→ Task to complete
Send back the line that contains "The height and" and all lines following it through the end of the data below, exactly, omitting pictures.

....

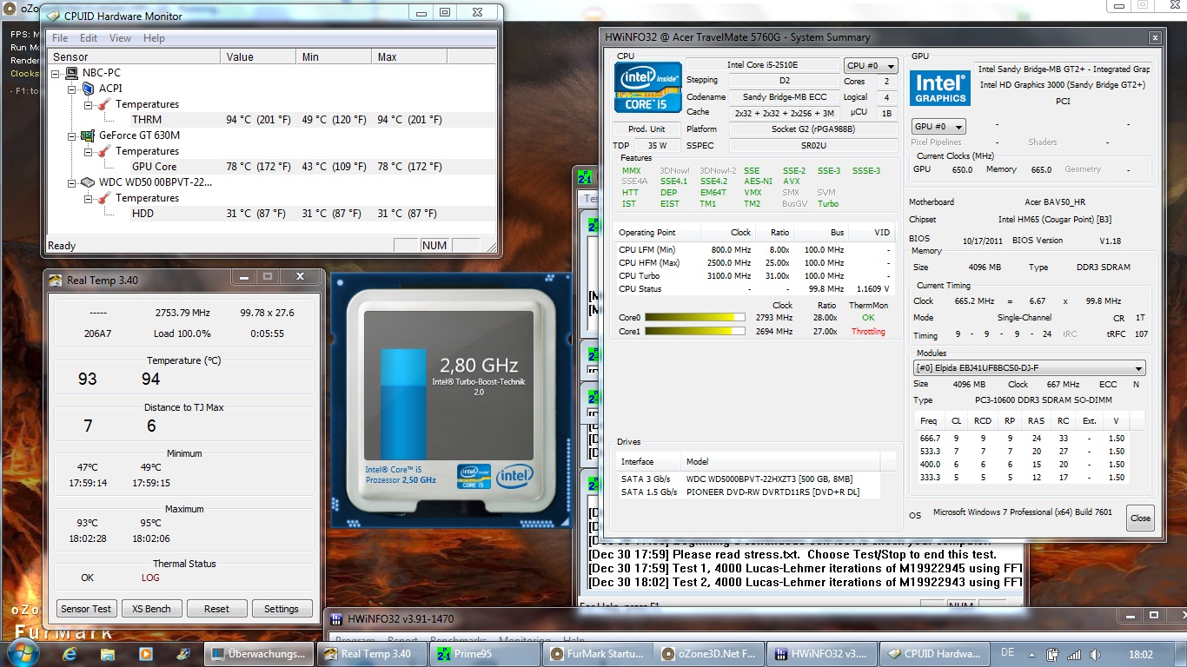Click the ACPI monitor icon in tree
The image size is (1187, 667).
(x=87, y=89)
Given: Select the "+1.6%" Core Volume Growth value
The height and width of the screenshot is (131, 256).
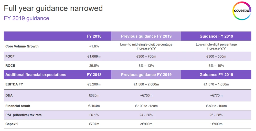Looking at the screenshot, I should [x=94, y=46].
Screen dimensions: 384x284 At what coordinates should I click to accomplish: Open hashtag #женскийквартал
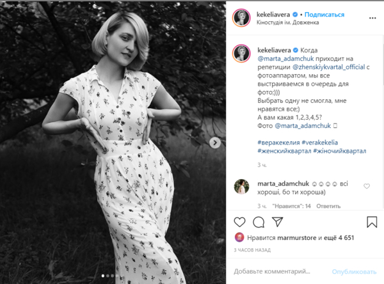click(x=284, y=151)
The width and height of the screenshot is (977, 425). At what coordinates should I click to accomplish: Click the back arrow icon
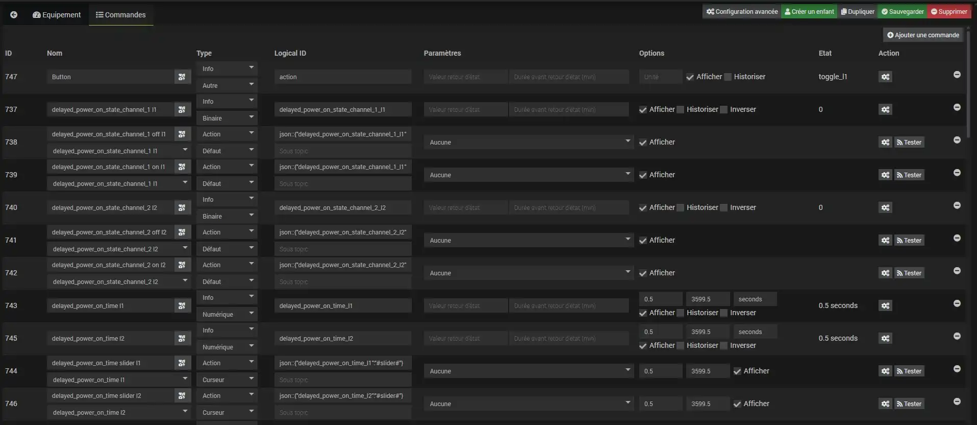tap(14, 15)
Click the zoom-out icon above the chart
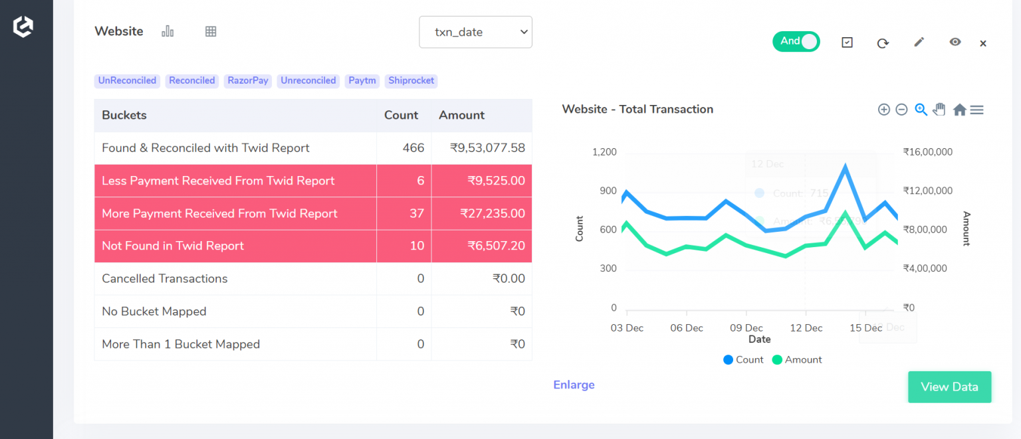Screen dimensions: 1021x439 (x=901, y=109)
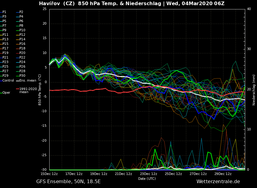
Task: Select the Control run legend entry
Action: click(8, 81)
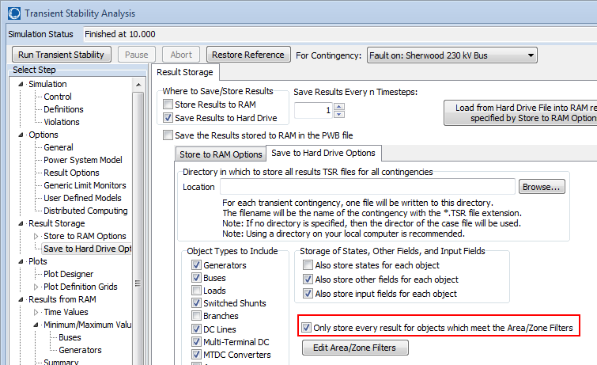Open the For Contingency dropdown
The image size is (597, 365).
click(x=531, y=55)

....

→ Answer area
The height and width of the screenshot is (131, 256).
Looking at the screenshot, I should [x=94, y=46].
Screen dimensions: 384x284 At what coordinates should I click to accomplish: Open hashtag #женскийквартал
click(x=284, y=151)
The width and height of the screenshot is (977, 425). At what coordinates should I click to accomplish: Click the back arrow icon
tap(14, 15)
Click the zoom-out icon above the chart
Screen dimensions: 1021x439 (x=901, y=109)
Task: Select the Control run legend entry
Action: click(8, 81)
Open the For Contingency dropdown
The image size is (597, 365).
click(x=531, y=55)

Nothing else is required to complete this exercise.